◆ DIRECTIVE
Recast each line of the listing below as one string in a JSON list, skipping blank lines. Omit the pictures from the output.
** Begin GIVEN INFORMATION **
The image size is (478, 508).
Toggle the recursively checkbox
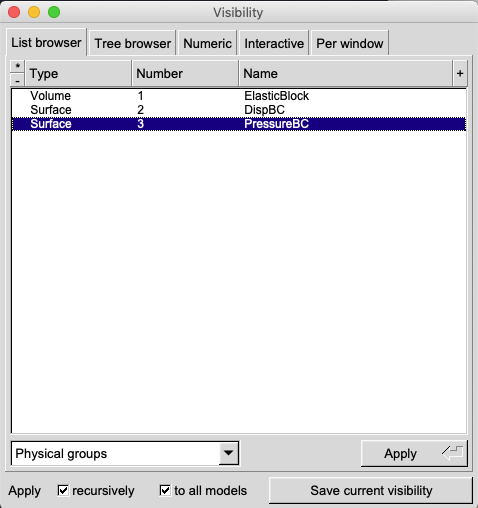coord(63,490)
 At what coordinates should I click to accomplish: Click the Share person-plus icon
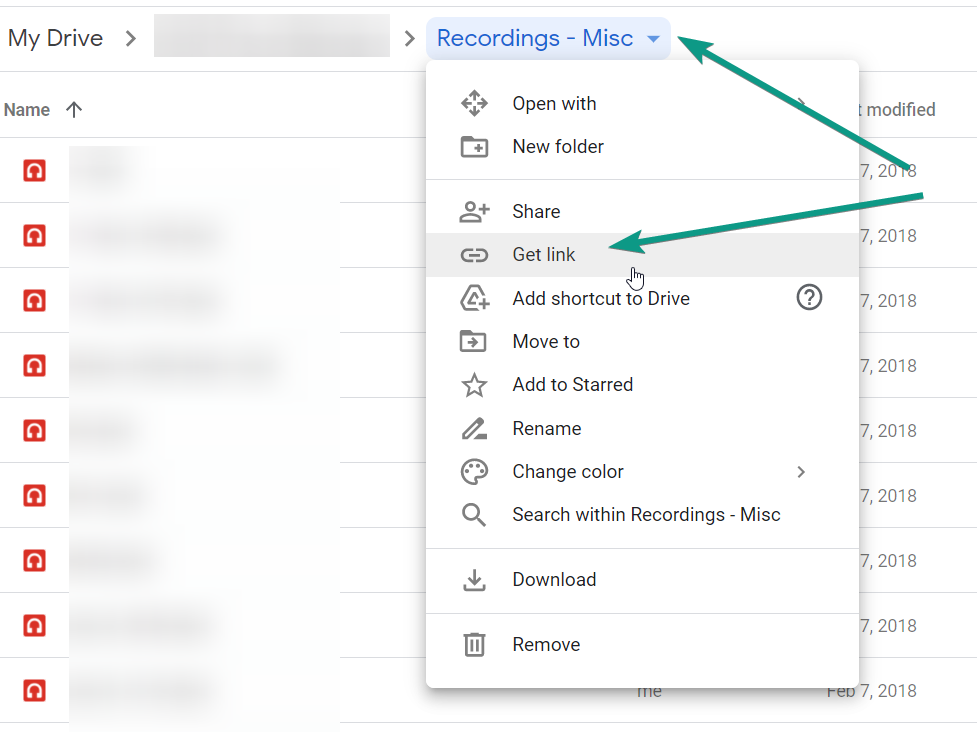point(474,212)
** End GIVEN INFORMATION **
◆ RESULT OF THE EXERCISE
[
  "The image size is (478, 508).",
  "Toggle the recursively checkbox",
  "coord(63,490)",
  " At what coordinates should I click to accomplish: Click the Share person-plus icon",
  "point(474,212)"
]